My god how do they live with themselves.
wantlotsofcurryan hour ago
What an absurd take.
crooked-v2 hours ago
That ad gave me a visceral shudder of revulsion, not so much for the specific functionality on display as for the timing, which absolutely could not have been accidental. They might as well have just put 'and we're working on automatic alerts for ICE!' in the ad.
themafiaan hour ago
"Helping abusive husbands find their escaped wives."

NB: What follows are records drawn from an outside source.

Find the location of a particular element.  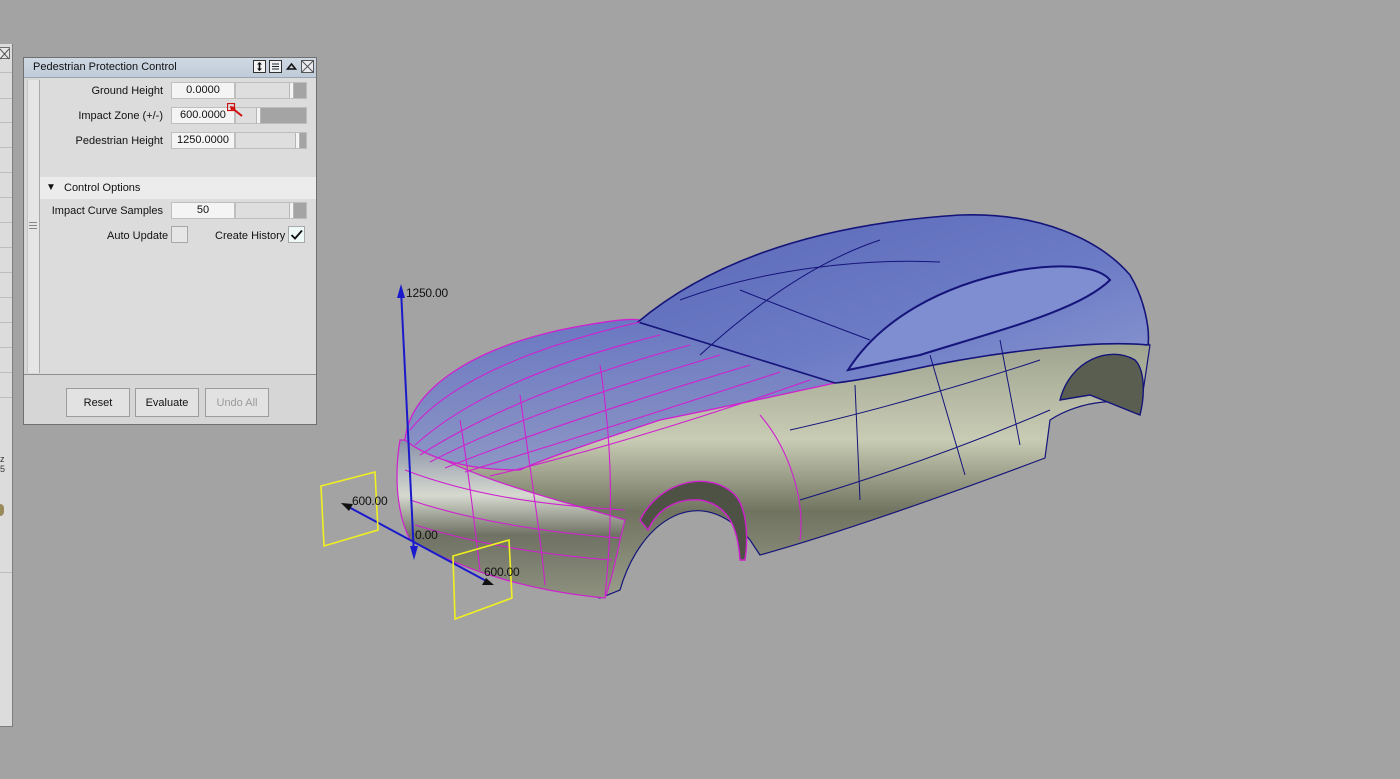

mouse-cursor-icon is located at coordinates (236, 113). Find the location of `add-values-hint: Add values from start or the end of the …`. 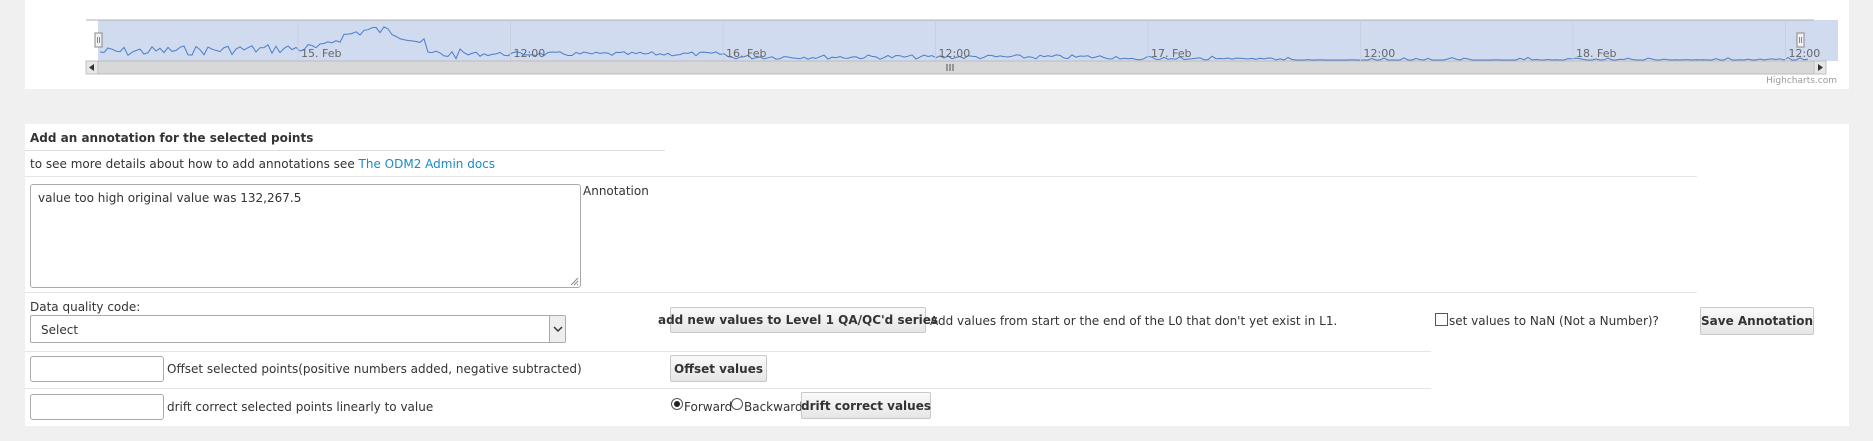

add-values-hint: Add values from start or the end of the … is located at coordinates (1134, 321).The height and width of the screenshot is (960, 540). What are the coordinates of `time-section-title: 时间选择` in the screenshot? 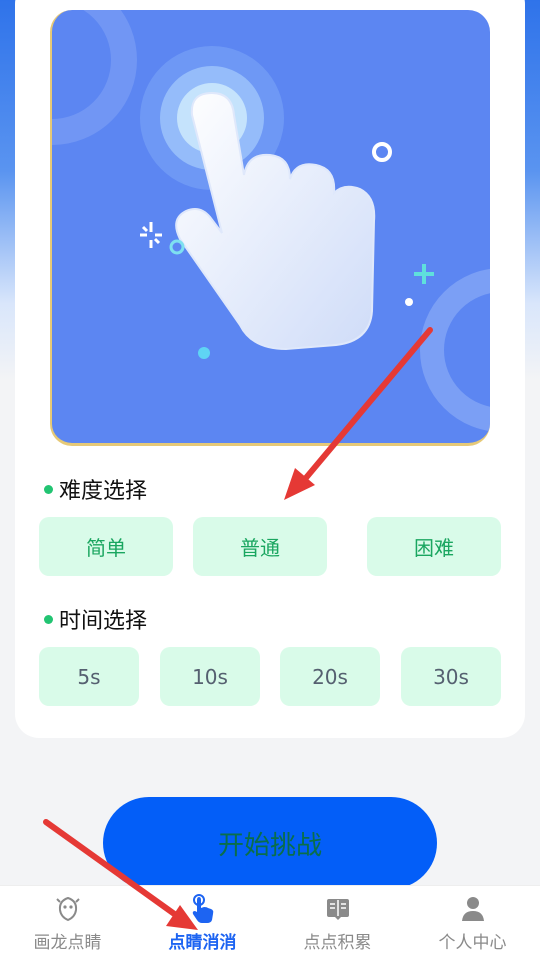 It's located at (96, 619).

josefritzisherean hour ago
Amazon has a very bad track record in this area. https://www.opensocietyfoundations.org/voices/amazon-is-wagi...
Traubenfuchsan hour ago
> joseffritz
As an Austrian I have to wonder, is this name a homage to Josef Fritzl, one of the most well known Austrians of modern time?
ChrisArchitect2 hours ago
[dupe] Discussion: https://news.ycombinator.com/item?id=46950915
bradley13an hour ago
Recording public spaces should be illegal. Public street? Public sidewalk? Not your turf, no cameras, no recording.
Dylan168076 minutes ago
I think that goes too far, but limiting public space recordings to a camera you're operating in person would be a good starting point.
jedbergopan hour ago
I'm not sure you've thought this through. That would mean you can't record law enforcement or any other abuse of power.
The issue here isn't the recording, it's the packaging it up for sale that's the issue.
toephu214 minutes ago
So google maps streetview should be illegal?